### The problem
Could you copy, exactly as written, every line from the first line of the records through the one containing "Task: Activate the 贪狼 star node"?

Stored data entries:

|---|

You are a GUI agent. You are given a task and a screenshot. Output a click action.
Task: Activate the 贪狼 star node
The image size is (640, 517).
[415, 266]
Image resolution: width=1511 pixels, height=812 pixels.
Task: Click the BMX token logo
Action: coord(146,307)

|---|

### Written answer
You are a GUI agent. You are given a task and a screenshot. Output a click action.
Task: Activate the 贪狼 star node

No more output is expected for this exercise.